Nicole Maestracci (04/02/2013) Récidive : « Les peines alternatives à la prison sont de vraies peines », (Article à voir sur Rue 89)
Extraits:
Nicole Maestracci est le visage de la conférence de consensus sur la prévention de la récidive, lancée en septembre par la ministre de la Justice. Pourtant, la magistrate rechigne à l’incarner. Elle dit « nous » et pas « je ». Précise, plusieurs fois, que ce n’est pas elle qui décide. Que si elle préside bien le comité d’organisation de la conférence, ce n’est pas son avis qui prévaut, mais celui du jury (…)
Certains pays, comme la Suède, prévoient des libérations conditionnelles systématiques. Là-bas, le condamné sort de toute façon aux deux tiers de la peine. L’évaluation ne sert pas à décider s’il doit sortir, mais à déterminer le contenu du suivi. La différence, c’est qu’en Suède, un conseiller d’insertion et de probation suit entre 25 et 35 cas par an. En France, c’est plutôt de 80 à 130 dossiers. Ce n’est pas tout à fait la même chose (…)

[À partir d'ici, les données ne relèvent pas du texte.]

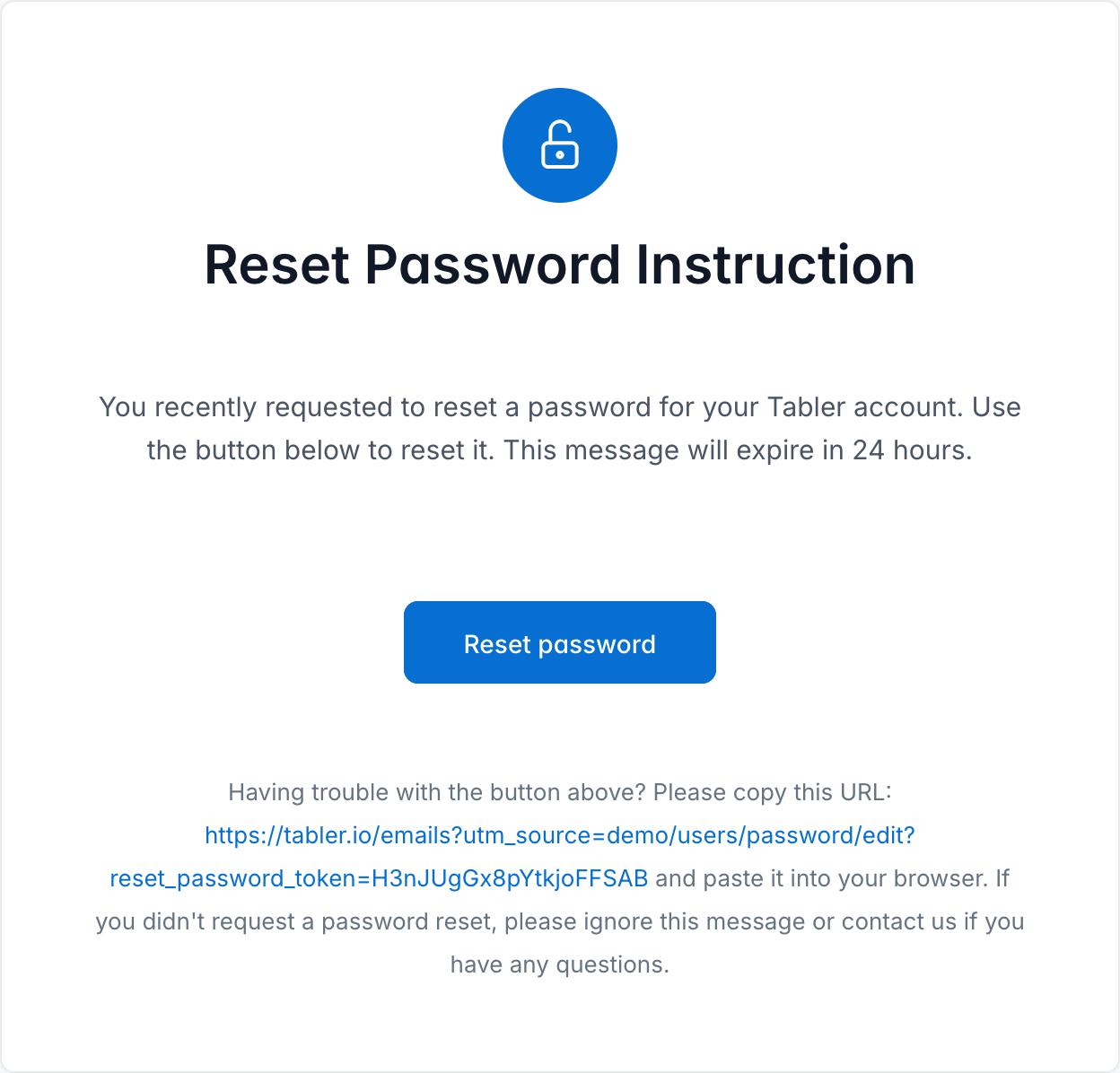Viewport: 1120px width, 1073px height.
Task: Click the reset_password_token link line
Action: point(378,879)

Quel bilan faites-vous des travaux de la conférence de consensus jusqu’à présent ?
Au départ, la conférence se heurtait à un certain scepticisme, parce que c’est une méthode très inhabituelle dans le monde judiciaire. C’était assez difficile à comprendre. Ce processus fait intervenir beaucoup de gens, c’est un pari sur l’intelligence collective et le croisement des regards.

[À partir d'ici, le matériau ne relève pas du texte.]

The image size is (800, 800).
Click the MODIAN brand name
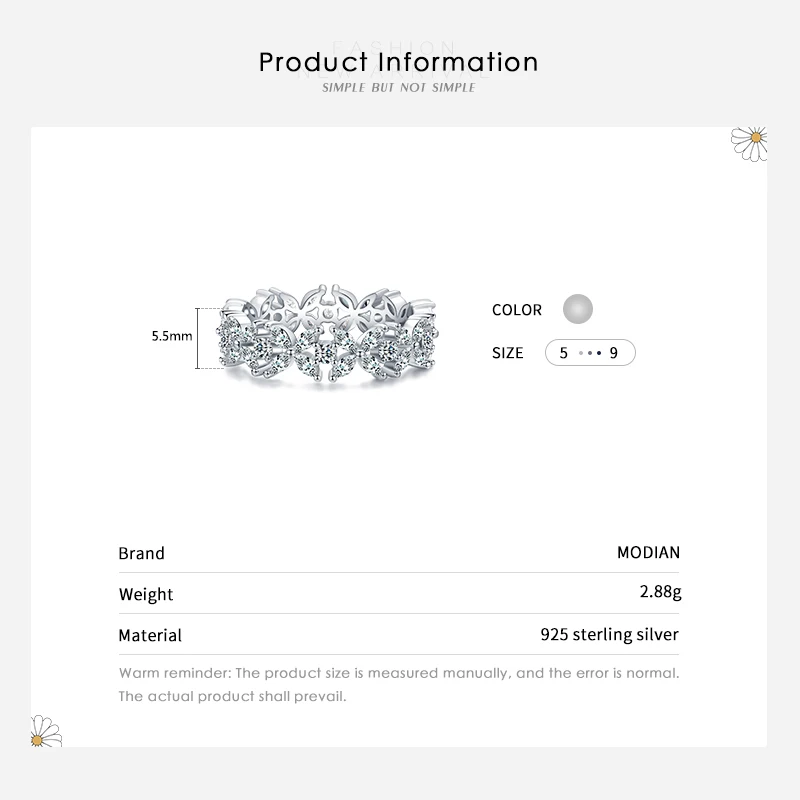click(648, 552)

Tous les professionnels avaient le souci de débattre et de contribuer, de trouver des solutions. Ils ont aussi exprimé un sentiment de perte de sens, due à l’impression de gérer des flux et à la surcharge de travail. Des magistrats et fonctionnaires nous ont dit : « A la fin de la journée, on ne sait plus ce qui est important et ce qui ne l’est pas ».

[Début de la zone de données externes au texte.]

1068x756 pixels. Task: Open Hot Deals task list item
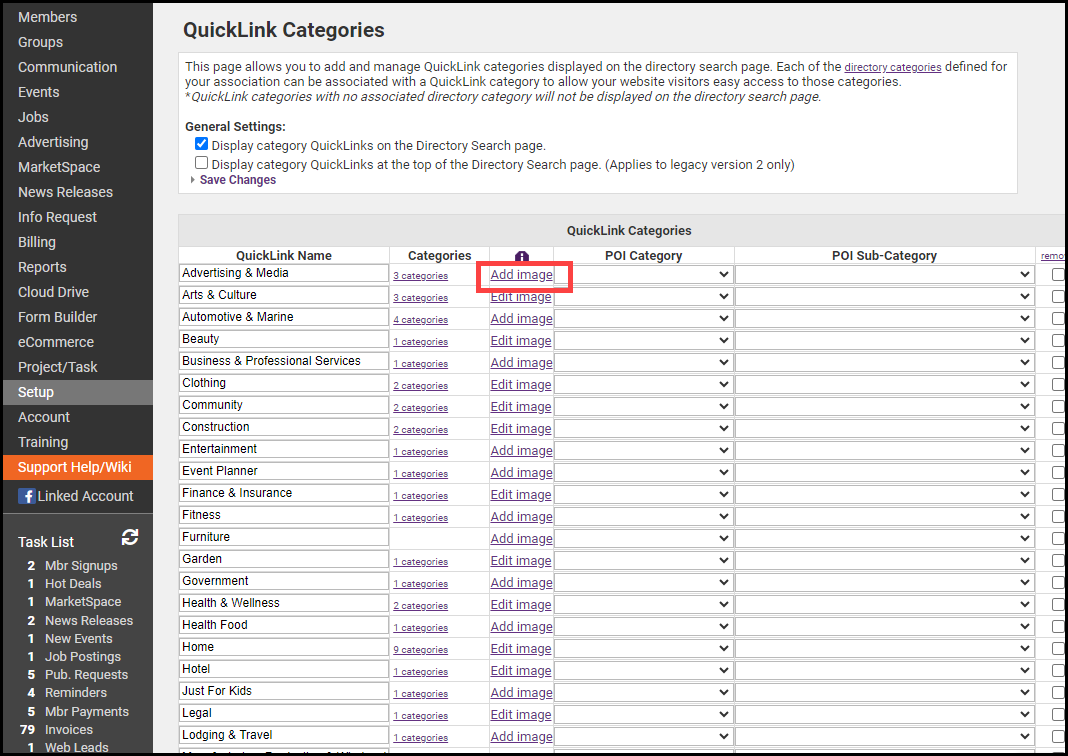click(73, 584)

En France, on dispose de beaucoup de mesures, soit en pré-sentenciel (les réponses pénales apportées par le parquet), soit en post-sentenciel. Mais au fond, même si on peut avoir le sentiment que telle ou telle mesure est plus ou moins efficace, les connaissances des acteurs sont très empiriques. On ne dispose pratiquement d’aucune évaluation sur la prison ou sur les mesures alternatives en milieu ouvert.
L’importation de la conférence de consensus, issue du monde médical, dans le domaine de la justice, témoigne-t-elle d’une mutation de la répression vers le soin ?
J’y verrais plutôt l’idée que pour mener une politique pénale, on doit se fonder sur des données scientifiques, même s’il ne s’agit pas là de sciences dures mais de sciences humaines et sociales. Il y a toujours une part d’humain et d’émotion dans l’accompagnement de quelqu’un. Néanmoins, on a suffisamment de données aujourd’hui pour dire : ce n’est pas possible de continuer comme ça.
Aujourd’hui, tous les textes successifs ont rendu l’accès aux mesures d’aménagement plus difficile pour les récidivistes. Résultat, les récidivistes, qui sont les personnes les plus en risque de récidive, bénéficient le moins des mesures propres à réduire les risques. C’est une absurdité, une contradiction relevée par beaucoup des intervenants qu’on a entendus.